Second, as Yang notes, the three guys he names weren’t that anomalous. Asian Americans have been involved in shootings before, although they haven’t always targeted fellow Asians:

There have also been Asian mass shooters: Wayne Lo, the gunman who shot six and killed two at Bard College at Simon’s Rock in 1992. Seung-Hui Cho, perpetrator of the horrific Virginia Tech massacre in 2007, the deadliest school shooting in U.S. history. Elliot Rodger, whose 2014 attack on students near the University of California, Santa Barbara, left 14 wounded and six dead.

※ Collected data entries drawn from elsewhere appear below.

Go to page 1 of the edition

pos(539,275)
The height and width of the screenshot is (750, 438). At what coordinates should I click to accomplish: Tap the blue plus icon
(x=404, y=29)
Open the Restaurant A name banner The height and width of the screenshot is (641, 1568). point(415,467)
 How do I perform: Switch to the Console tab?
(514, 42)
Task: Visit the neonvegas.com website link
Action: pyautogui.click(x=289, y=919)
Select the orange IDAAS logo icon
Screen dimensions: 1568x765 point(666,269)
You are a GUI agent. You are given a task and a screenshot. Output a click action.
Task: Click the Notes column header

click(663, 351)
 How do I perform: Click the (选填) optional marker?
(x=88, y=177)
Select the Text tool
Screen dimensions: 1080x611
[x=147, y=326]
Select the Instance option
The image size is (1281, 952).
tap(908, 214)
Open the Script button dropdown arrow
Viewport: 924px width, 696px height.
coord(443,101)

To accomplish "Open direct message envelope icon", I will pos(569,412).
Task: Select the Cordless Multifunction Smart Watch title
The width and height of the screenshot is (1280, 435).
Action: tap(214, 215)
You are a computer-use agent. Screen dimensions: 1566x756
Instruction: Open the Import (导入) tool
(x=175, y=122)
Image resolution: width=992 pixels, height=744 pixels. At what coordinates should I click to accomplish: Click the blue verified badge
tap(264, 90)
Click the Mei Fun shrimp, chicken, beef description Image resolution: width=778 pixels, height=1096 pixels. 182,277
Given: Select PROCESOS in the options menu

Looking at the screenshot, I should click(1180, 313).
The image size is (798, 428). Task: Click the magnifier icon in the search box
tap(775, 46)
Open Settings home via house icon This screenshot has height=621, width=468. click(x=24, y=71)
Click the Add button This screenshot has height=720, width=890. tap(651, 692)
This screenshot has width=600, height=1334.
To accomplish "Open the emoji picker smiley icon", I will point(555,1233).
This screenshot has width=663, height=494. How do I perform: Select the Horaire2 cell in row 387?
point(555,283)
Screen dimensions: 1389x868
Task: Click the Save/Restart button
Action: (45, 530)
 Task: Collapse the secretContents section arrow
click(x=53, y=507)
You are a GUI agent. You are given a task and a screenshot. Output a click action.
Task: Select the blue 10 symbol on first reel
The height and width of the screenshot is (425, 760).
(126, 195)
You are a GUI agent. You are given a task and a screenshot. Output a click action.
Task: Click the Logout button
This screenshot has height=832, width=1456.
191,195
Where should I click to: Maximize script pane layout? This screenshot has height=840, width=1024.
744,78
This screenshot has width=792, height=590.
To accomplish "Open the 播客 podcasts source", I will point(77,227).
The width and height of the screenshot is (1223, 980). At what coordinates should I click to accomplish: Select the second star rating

Third, Yang isn’t correct that Asians don’t turn on each other in their home countries. Asian governments have often turned on their own race. Mao’s Cultural Revolution killed something between several hundred thousand Chinese citizens (a low-end estimate) to tens of millions of Chinese people (a high-end estimate). In Cambodia’s Killing Fields, Pol Pot murdered around one-third of his fellow citizens. The Vietnam War saw innumerable massacres by both the Republic of Vietnam forces and the Viet Cong forces. North Korea has the largest collection of concentration camps in the world. The Japanese massacred indigenous populations across Asia, everywhere from China, to Korea, to Thailand.

Yang is also wrong to believe that individual Asian citizens don’t go on rampages in their home countries. Wikipedia has a page dedicated to “rampage killers.” Asia has quite a few (and this is just the shortlist, with the long lists here and here):

Back in the 1960s, leftists taunted those who showed a pro-American patriotism that expressed itself in the idea of “my country, right or wrong.” But there’s a flip side to this: Yang represents Marxist “hate-triotism,” which boils down to “my country, always wrong”—and that’s the case even when the facts fail to support his arguments.